Im November 2006 wurde in den Standesämtern ein spezielles Register eingerichtet, um generell das Problem gefälschter Urkunden zu lösen. Ein Standesbeamter versieht jedes ausgestellte Dokument mit einer Referenznummer und nimmt alle persönlichen Daten auf. Die Unterschrift des Standesbeamten ist wiedererkennbar, um rückwirkend Beamte zu identifizieren, die gefälschte Urkunden ausgestellt haben. Die Forderung, Geburtsurkunden, die bereits vor dem 1. November 2006 ausgestellt wurden, in diesem Spezialregister einzubringen, bedeutet, dass alle Bürger, die solche Geburtsurkunden besitzen, noch einmal in den Ämtern erscheinen müssen.

Blockadepolitik der Opposition?

Die regierenden Demokraten wiederum bezeichnete diese Forderung als "Nonsens". Die albanische Verwaltung habe nicht die nötige Infrastruktur eine solche Aktion durchzuführen. Für den Sprecher der parlamentarischen Gruppe der Demokratischen Partei, Bujar Nishani, ist die Forderung der Sozialisten, ohnehin nur ein Vorwand: "Zum einen kontrolliert nicht die aktuelle Regierung die Ausstellung der Geburtsurkunden. In neun von elf Bezirken Tiranas beispielsweise regieren Vertreter der Sozialisten. Die Geburtsurkunden, egal ob vor oder nach dem 1. November, wurden also von den Ämtern dieser Leute ausgestellt. Momentan ist eine Geburturkunde gültig, wenn sie neben der Nummerierung noch zusätzlich eine Referenznummer besitzt. Die Geburtsurkunden sind absolut prüfbar. Von den Bürgern nun zu fordern, ihre Geburtsurkunden erneut registrieren zu lassen, wo sie schon viel Zeit in den Schlangen der Standesämter verbracht haben, ist nur ein Vorwand und soll verhindern, dass die Bürger wählen gehen. "
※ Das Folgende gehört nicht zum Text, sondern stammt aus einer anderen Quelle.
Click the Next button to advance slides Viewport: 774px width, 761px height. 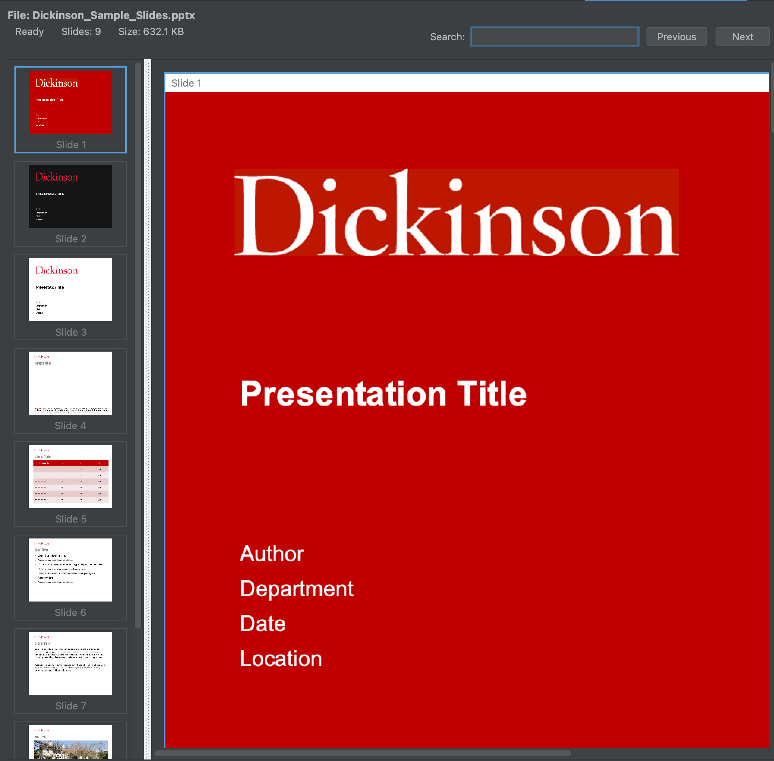(742, 36)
Vor allem um Tirana geht der große politische Kampf. Dort lebt nicht nur ein Drittel aller Albaner, sondern dort kandidiert zum dritten Mal für das Bürgermeisteramt der Sozialisten-Chef Edi Rama. Die Regierung wirft dem Oppositionsführer vor, seit längerem eine Blockadestrategie zu verfolgen.

Suche nach Kompromissen

Die Hoffnung, sich im Geburtsurkunden-Streit doch noch zu einigen, richtet sich nun auf ein Treffen aller im Parlament vertretenen Parteien, das der albanische Präsident Alfred Moisiu initiiert hat. Derzeit wird ein Kompromiss ausgehandelt, wonach im Falle einer zweifelhaften Geburtsurkunde, ein zweites Dokument zur Identifizierung des Wählers hinzuverlangt werden soll. Damit soll vermieden werden, dass Wähler mehrmals abstimmen können. Die Regierung hat dem Kompromiss schon zugestimmt, der angeblich auch von der OSZE abgesegnet ist. Unsicher ist noch, ob die Opposition ebenfalls mit diesem Kompromiss einverstanden sein wird.